Argentinië

Swipe

Instabiliteit en de guerrilla

Vanaf 1955 tot 1973 kreeg Argentinië een rumoerige tijd van militaire staatsgrepen tot burgerpresidenten. Vooral de militairen probeerden het peronisme uit het politieke leven te bannen. Toch kon niemand het tegenhouden, ook niet toen een van de vele peronistische bewegingen een gewapende strijd begon tegen het militaire bewind. Ze noemden zich Montonero’s. Het was een linkse stroming die ondergronds ging werken. Economisch ging het ook op en neer en het IMF wilde steeds bij grote leningen dat de overheid de zwaar belaste industrie ging saneren. Want alle grote bedrijven, zoals de olie-, gas- en de staalindustrie en ook het gigantische spoorwegennet waren in handen van de staat en werden zwaar gesubsidieerd. Maar al die organisaties werkten ook inefficiënt. In 1969 kwam vanuit de stad Córdoba massaal verzet: studenten, arbeiders, zakenmensen, iedereen ging de straat op. Bloedig werd dit protest door de militairen onderdrukt. Het protest was niet meer tegen te houden, de eerste grote politieke daad van de Montonero’s was in 1970 toen zij een generaal doodschoten. De roep om Perón werd steeds heviger. De toenmalige militaire leider, Lanusse, zag dit ook in en stelde presidentsverkiezingen in het vooruitzicht. Perón (inmiddels 77 jaar) mocht terugkeren naar Argentinië. Op 20 juni 1973 landde hij met zijn inmiddels derde vrouw Isabel op het vliegveld van Buenos Aires.

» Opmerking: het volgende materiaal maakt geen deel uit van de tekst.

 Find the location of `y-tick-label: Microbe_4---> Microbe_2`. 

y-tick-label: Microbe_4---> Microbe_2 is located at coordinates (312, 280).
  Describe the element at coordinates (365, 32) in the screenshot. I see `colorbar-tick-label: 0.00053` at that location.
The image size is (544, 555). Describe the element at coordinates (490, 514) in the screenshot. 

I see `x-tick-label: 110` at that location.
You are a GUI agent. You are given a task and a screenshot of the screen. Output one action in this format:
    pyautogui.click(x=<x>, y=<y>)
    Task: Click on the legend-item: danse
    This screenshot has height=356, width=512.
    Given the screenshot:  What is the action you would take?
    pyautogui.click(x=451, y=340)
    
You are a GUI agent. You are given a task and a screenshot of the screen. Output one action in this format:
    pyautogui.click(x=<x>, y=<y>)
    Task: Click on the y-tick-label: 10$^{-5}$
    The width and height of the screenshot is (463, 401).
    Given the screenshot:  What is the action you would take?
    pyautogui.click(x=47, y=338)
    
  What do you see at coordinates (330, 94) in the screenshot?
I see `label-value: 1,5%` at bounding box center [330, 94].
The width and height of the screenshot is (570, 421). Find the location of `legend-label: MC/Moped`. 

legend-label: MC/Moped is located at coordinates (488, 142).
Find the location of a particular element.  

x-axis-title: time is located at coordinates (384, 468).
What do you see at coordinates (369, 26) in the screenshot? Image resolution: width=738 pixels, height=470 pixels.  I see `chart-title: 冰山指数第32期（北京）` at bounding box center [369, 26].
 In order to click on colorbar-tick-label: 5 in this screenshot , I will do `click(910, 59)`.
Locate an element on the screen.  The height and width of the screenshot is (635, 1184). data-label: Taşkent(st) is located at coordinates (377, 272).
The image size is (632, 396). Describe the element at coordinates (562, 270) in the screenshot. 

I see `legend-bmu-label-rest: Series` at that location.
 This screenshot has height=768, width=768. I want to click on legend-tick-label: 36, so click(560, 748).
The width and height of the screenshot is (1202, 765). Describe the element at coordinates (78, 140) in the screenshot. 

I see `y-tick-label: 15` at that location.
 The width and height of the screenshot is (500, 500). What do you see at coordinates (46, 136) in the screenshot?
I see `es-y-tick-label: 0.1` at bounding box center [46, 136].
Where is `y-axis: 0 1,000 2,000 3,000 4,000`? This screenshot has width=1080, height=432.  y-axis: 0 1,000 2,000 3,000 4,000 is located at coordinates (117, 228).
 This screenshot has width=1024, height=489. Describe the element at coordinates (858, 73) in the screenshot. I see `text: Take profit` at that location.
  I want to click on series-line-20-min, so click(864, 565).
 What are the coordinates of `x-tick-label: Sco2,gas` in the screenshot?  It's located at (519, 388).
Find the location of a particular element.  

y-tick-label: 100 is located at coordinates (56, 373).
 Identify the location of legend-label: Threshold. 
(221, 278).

Twee miljoen aanhangers waren daar aanwezig, de emoties braken los. Er werd ‘Vamos a hacer la patria perónista’ (We gaan een peronistisch vaderland bouwen) gezongen. Maar er braken vechtpartijen tussen de verschillende peronistische kampen en de geheime politie uit. Wat een feest moest worden werd een drama: honderden doden vielen er. Het decreet dat Perón niet aan de verkiezingen mee mocht doen werd ingetrokken en op 23 september werd hij opnieuw gekozen. Zijn vrouw Isabel werd vice-president. De oude bijna seniele Perón kon het land ook niet meer in de hand houden. Rechtse moordbrigades kregen het voor het zeggen en linkse guerrillabewegingen vermoordden en ontvoerden grote zakenmensen. In 1974 stierf Perón en zijn vrouw Isabel werd president. Een vrouw die niet veel van regeren snapte. Het was eigenlijk de minister van Welzijn, Lopez Rega, die de macht had. Hij richtte de AAA, de Argentijnse Anti- communistische Alliantie op. Hiermee gaf hij carte blanche aan de onderwereld om de strijd aan te binden tegen alles wat links was. Van 1973 tot 1976 verloren duizenden mensen het leven in de strijd van de AAA tegen de linkse guerrilla. De guerrilla was op haar hoogtepunt. Tegelijkertijd vloog de inflatie met 500% omhoog, het IMF gaf geen kredieten meer, de regering was corrupt en onmachtig. Weer werd er ingegrepen door de militairen, de vijfde keer in 40 jaar.